Search the records for the string "Select" and copy every line in which it appears.

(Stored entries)
+ + + + +
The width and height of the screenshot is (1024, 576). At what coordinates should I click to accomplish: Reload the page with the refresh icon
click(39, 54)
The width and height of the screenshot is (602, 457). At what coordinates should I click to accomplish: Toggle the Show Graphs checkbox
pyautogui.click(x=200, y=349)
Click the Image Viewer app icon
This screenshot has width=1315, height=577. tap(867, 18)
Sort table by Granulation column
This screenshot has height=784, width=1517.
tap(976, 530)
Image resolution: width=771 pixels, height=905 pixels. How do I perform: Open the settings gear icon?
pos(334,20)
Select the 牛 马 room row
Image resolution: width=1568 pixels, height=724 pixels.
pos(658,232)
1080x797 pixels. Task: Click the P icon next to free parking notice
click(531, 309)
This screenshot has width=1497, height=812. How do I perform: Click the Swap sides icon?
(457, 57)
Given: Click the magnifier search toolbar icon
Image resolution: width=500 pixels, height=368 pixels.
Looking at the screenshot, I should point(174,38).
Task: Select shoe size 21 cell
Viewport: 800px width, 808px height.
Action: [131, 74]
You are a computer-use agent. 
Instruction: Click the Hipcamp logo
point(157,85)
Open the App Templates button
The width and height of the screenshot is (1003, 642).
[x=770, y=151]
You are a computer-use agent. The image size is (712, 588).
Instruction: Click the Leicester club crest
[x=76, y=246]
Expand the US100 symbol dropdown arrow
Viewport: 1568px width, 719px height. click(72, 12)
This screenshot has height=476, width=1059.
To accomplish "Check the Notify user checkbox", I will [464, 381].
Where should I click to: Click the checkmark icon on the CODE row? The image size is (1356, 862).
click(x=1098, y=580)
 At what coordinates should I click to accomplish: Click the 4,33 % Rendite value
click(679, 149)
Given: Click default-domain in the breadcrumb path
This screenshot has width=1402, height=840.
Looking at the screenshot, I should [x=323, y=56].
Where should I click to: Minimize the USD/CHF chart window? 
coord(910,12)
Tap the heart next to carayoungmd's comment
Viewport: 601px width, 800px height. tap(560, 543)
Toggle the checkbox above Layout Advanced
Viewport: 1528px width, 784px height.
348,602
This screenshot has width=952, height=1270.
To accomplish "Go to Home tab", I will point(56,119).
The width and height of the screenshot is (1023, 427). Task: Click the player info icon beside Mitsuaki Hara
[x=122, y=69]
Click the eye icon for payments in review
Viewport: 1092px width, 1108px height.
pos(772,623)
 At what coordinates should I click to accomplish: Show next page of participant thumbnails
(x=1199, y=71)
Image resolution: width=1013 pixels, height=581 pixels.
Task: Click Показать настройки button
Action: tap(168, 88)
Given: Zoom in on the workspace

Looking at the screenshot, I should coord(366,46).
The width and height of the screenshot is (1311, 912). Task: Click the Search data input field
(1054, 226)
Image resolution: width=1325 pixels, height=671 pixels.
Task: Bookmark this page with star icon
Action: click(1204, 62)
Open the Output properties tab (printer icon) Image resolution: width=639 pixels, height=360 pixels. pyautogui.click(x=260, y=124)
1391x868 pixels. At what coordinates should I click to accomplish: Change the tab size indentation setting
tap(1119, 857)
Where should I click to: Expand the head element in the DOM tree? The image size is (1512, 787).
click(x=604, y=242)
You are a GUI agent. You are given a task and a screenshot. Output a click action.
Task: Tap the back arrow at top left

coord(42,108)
+ + + + +
**Reply to the exercise:**
Select the 牛 马 room row
Task: Select shoe size 21 cell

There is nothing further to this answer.